Pictures aside, copy exactly the lines running from the one with "This screenshot has height=640, width=900." to the end of the records.

┌────────

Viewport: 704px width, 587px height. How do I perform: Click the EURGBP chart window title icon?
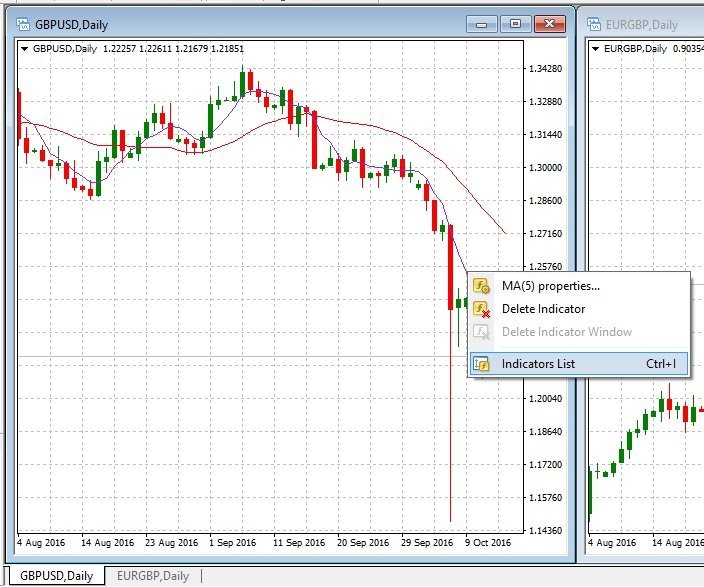click(x=593, y=24)
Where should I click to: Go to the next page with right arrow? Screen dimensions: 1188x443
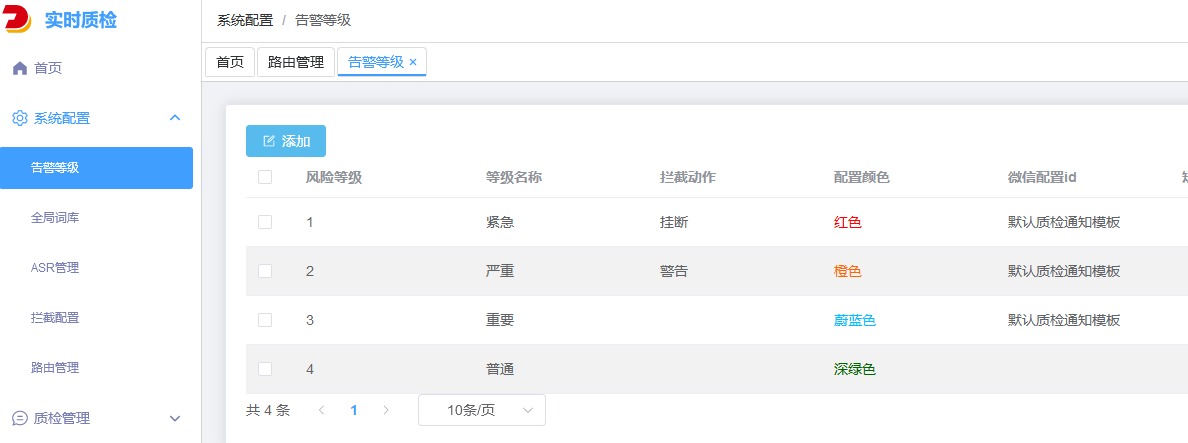(386, 410)
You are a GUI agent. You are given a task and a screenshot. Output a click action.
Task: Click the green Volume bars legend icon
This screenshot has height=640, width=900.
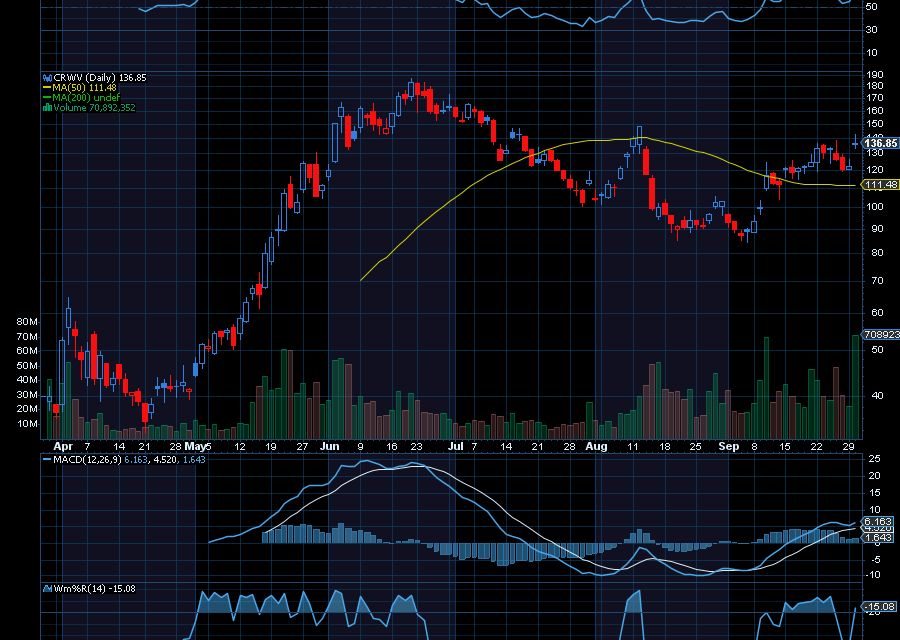pos(46,107)
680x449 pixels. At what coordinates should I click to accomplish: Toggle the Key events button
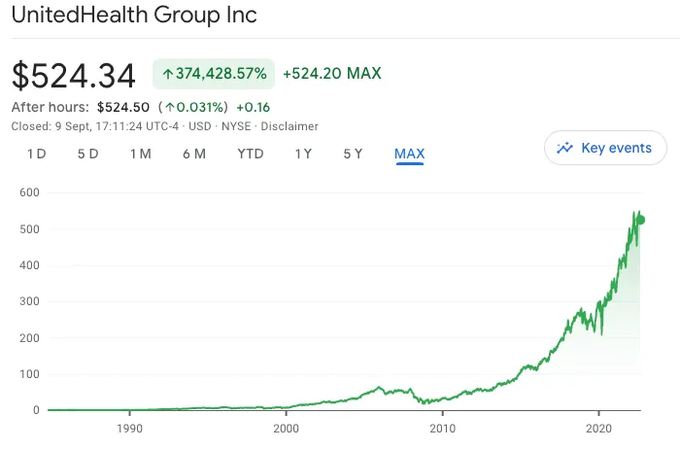(605, 148)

└────────

● Answer for this exercise
This screenshot has height=640, width=900.
pos(46,107)
680x449 pixels. At what coordinates should I click to accomplish: Toggle the Key events button
(605, 148)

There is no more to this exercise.